With this in mind, the upcoming Geneva II conference that foreign powers hope will lead to a peaceful political solution to the bloody Syrian civil war is an important platform for the Syrian Kurds.
Yet in spite of intense negotiations in Erbil to mend the Kurdish divide and unite the Kurdish stand in Geneva, unity appears as elusive as ever and it’s becoming increasingly evident that the Kurds will send two separate delegations to the talks, and worryingly one with the Syrian regime delegation.
After decades of repression and confounded to the shadows of the Syrian state, the Syrian Kurds have been great benefactors of the intra-Arab turmoil and afforded a unique chapter in their history.
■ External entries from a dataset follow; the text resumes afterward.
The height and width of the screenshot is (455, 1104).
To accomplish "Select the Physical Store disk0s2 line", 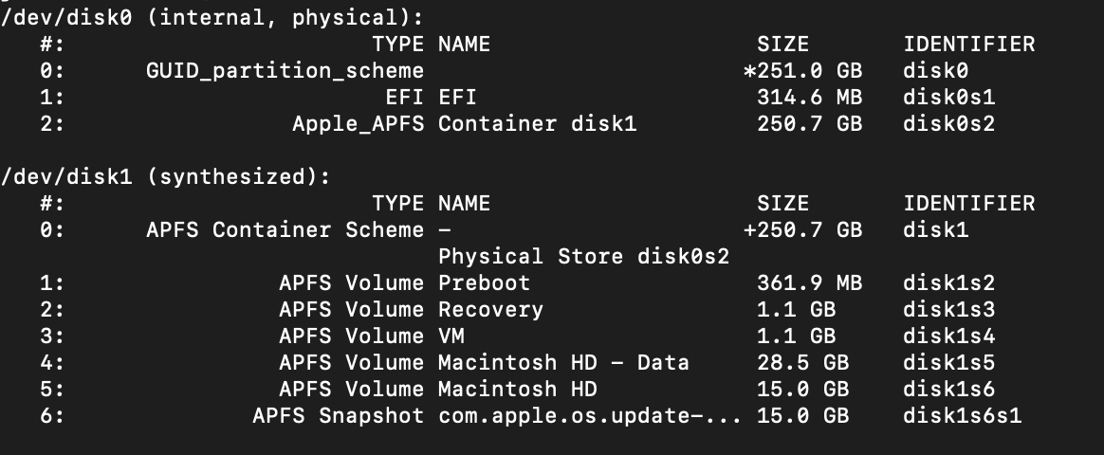I will pyautogui.click(x=583, y=256).
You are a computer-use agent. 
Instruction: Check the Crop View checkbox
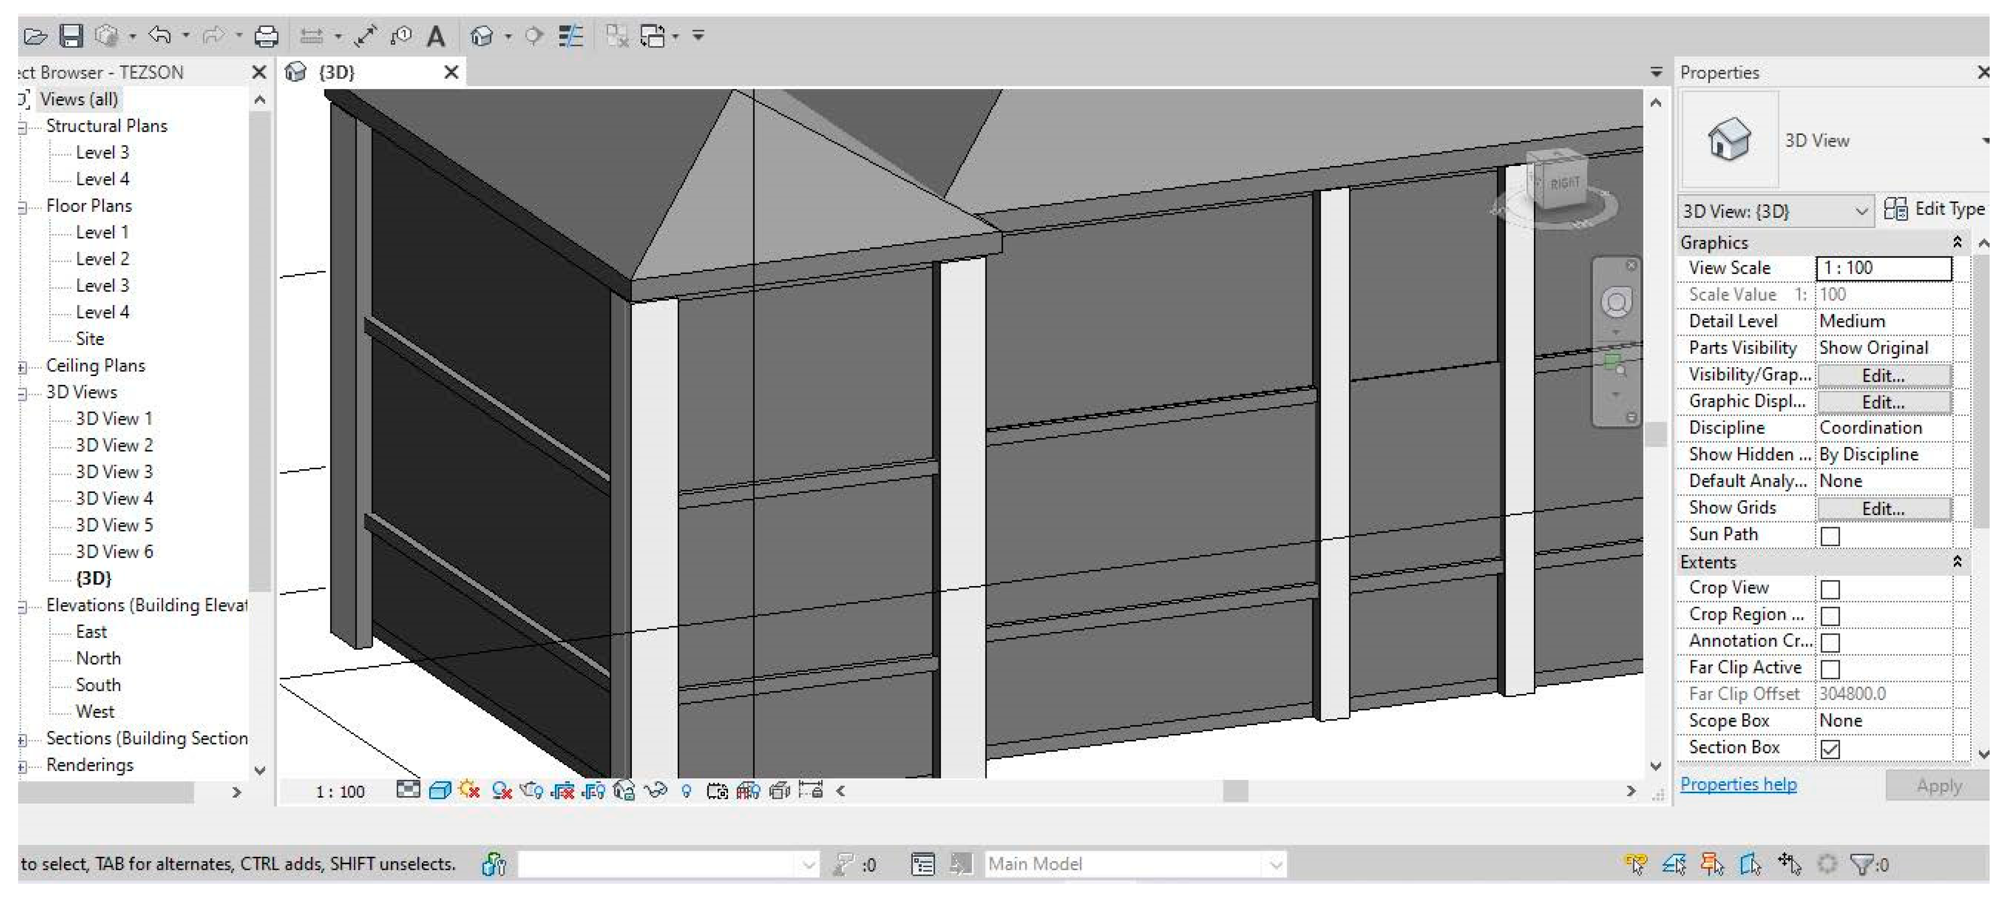coord(1830,589)
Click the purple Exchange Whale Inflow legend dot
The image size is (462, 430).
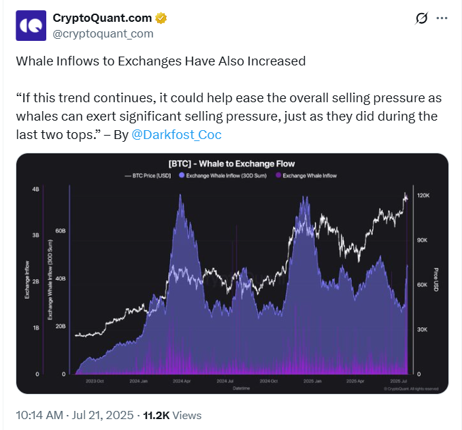(278, 175)
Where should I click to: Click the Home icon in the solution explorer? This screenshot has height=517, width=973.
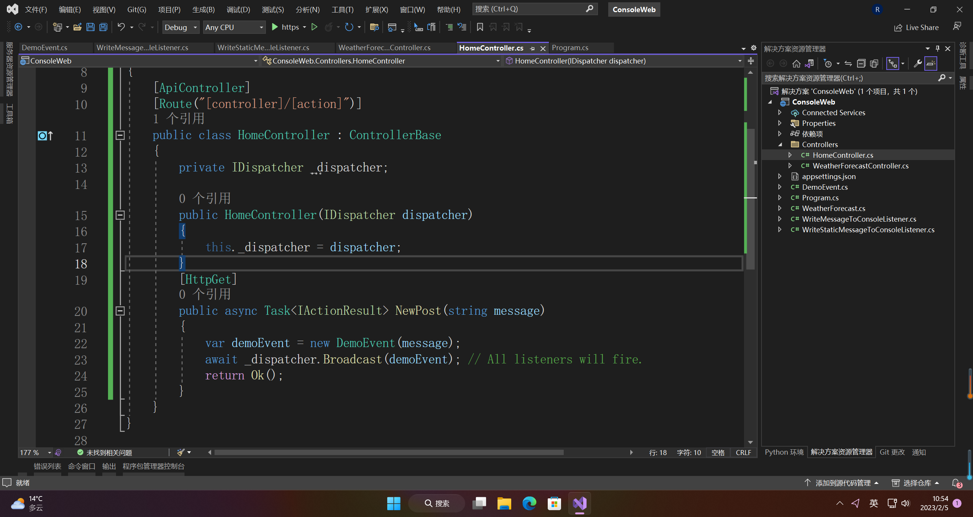pos(797,63)
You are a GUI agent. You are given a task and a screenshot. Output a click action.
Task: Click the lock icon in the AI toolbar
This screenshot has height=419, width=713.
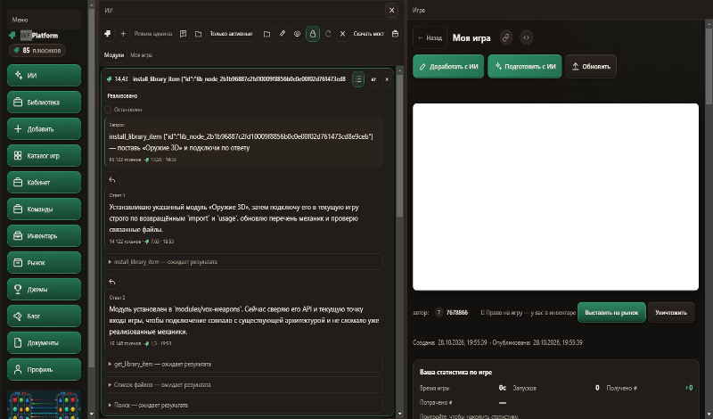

Yet a lack of unity has been a severe handicap that has threatened to undermine the new Kurdish dawn and historical juncture.
Regional jockeying over Rojava between the PKK, Turkey, Kurdistan Region and neighbouring powers has added to the tension.
The talks in Erbil between the Kurdish National Council (KNC), which is more closely aligned with Massaud Barzani and is expected to attend Geneva talks with the opposition, and the People’s Council of Western Kurdistan (PCWK), which is spear-headed by the dominant Democratic Union Party (PYD) that refused to join the Syrian National Coalition (SNC), failed to produce a conclusive agreement despite earlier promise.
The Erbil Agreement of 2012 which united the Kurdish ranks with the establishment of the Kurdish Supreme Committee has all but eroded.
The PYD, who recently declared autonomy, is more closely aligned with the PKK and has been accused of monopolising power and has been the subject of strong criticism from the Kurdistan government,.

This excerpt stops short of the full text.